ECE2019 Poster Presentations Pituitary and Neuroendocrinology 1 (72 abstracts)
1Institute of Endocrinology, Metabolism and Hypertension, Tel Aviv Sourasky Medical Center, Tel-Aviv, Israel; 2Sackler School of Medicine, Tel Aviv University, Tel-Aviv, Israel.
Introduction: Spindle cell oncocytoma (SCO), pituicytoma, granular cell tumor, and sellar ependymoma are rare TTF-1 positive posterior pituitary tumors classified as WHO Grade I, indicating low proliferative potential and high rates of surgical cure.
Aims: To report a case of SCO and review the pertinent literature.
Methods: English and non-English literature was searched, clinical, data were retrieved and summarized.
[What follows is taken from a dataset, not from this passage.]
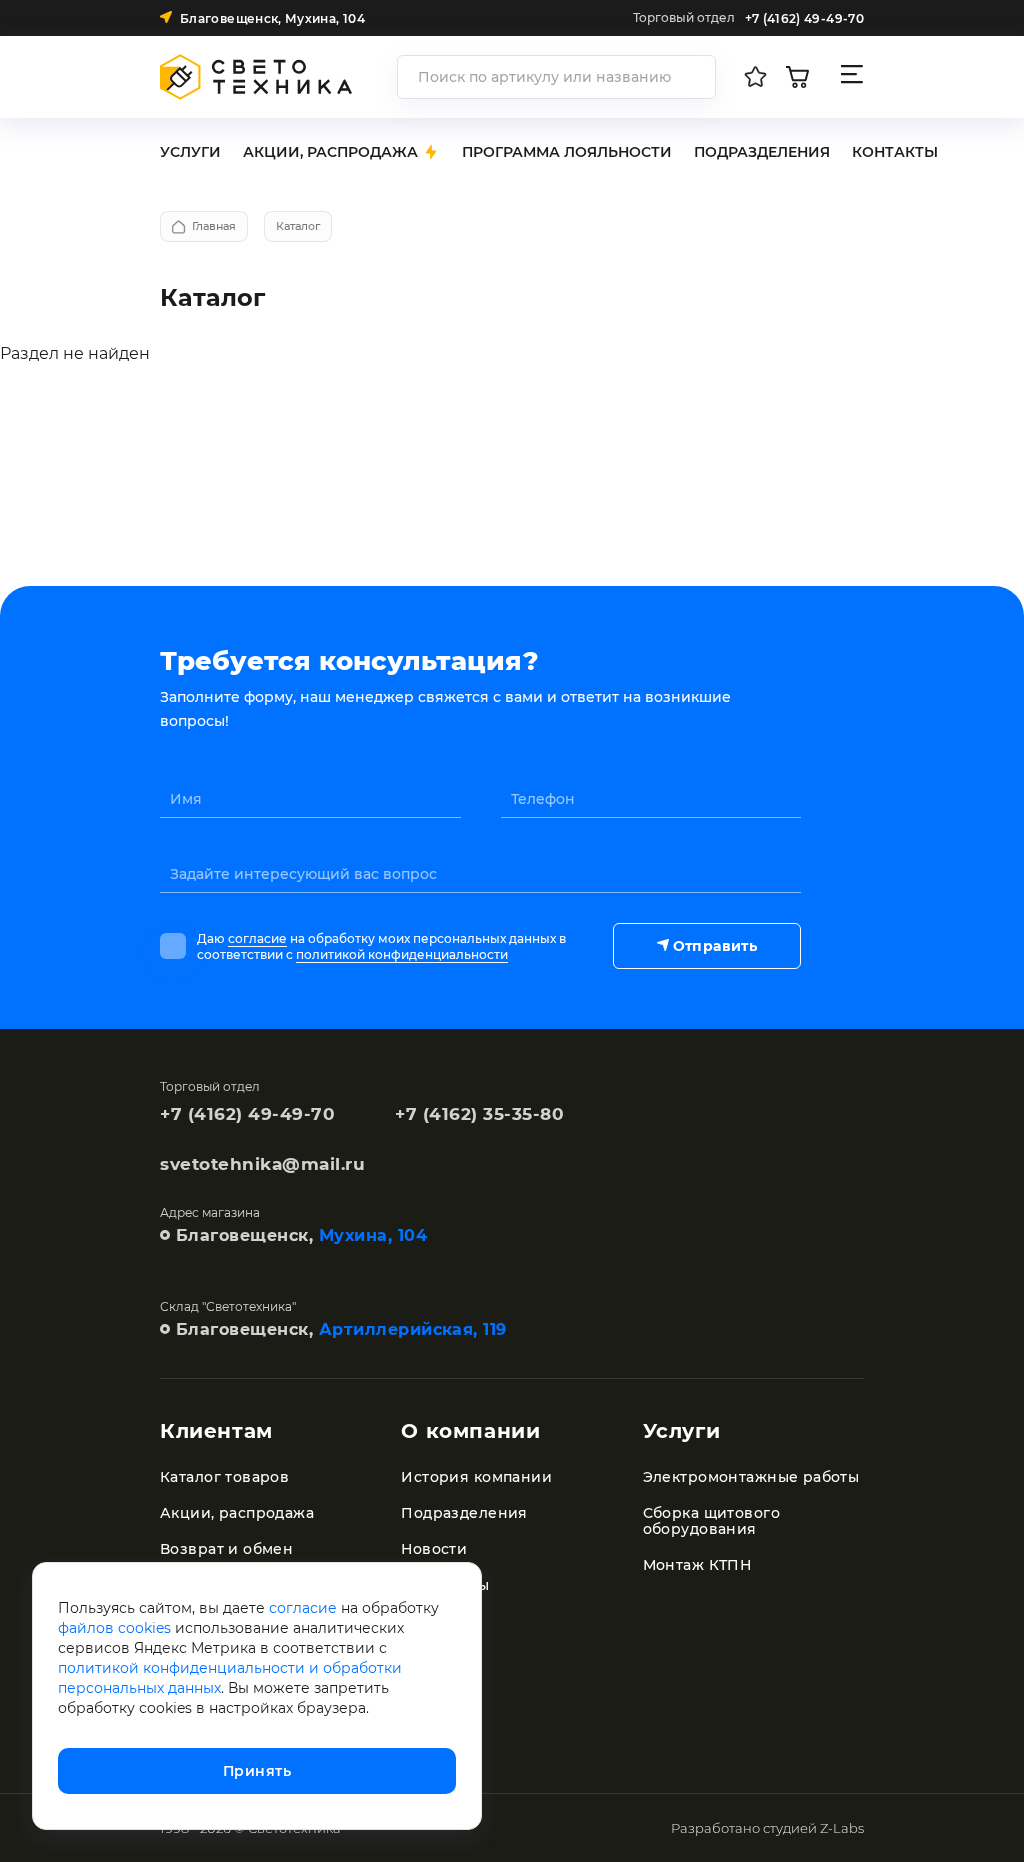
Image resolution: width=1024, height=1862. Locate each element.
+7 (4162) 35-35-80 (479, 1114)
Results: A 39 years old male presented with complaints of headaches. MRI identified a suprasellar tumor that was initially followed conservatively. Vision and pituitary function were preserved. Symptom exacerbation and evidence of tumor growth led to transsphenoidal surgery. Tumor resection was compromised by profuse bleeding. He developed post-surgical pan-hypopituitarism. 42 publications describing 54 cases of SCO were identified (median age 60 y, 57% males). Presenting symptoms were mostly secondary to mass effect. 67% of tumors were sellar with suprasellar extension, 23% and 9.6% were exclusively intra or suprasellar respectively. All patients underwent surgery, 83% of which was trans-sphenoidal. Mean Ki-67 was 3.4%. Gross total resection was achieved in only 47.8% of cases, with recurrence-free survival time of 116 months (95% CI, 65167). After partial resection, event-free survival time was 23 months (95% CI, 1234). Nine patients received radiation therapy with mixed results.
Conclusions: Surgical resection of these rare tumors is challenging; surgical cure is infrequent and recurrence rates are high. Based on this literature review, we suggest that WHO classification of these tumors as grade 1 is not accurate, and that a revision should be considered.